(Entries supplied)

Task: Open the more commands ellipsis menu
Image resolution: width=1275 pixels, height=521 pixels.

(End Entries supplied)
(Entries supplied)

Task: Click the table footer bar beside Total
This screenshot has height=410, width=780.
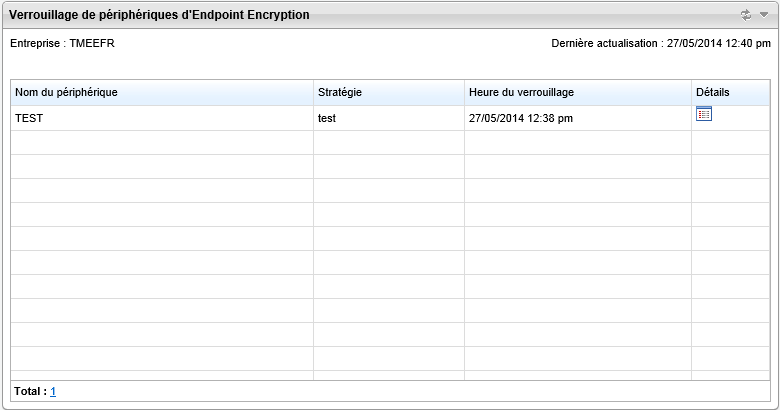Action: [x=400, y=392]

(End Entries supplied)

Copy out every line above where "Task" is present.

Task: Open the more commands ellipsis menu
Task: Click the table footer bar beside Total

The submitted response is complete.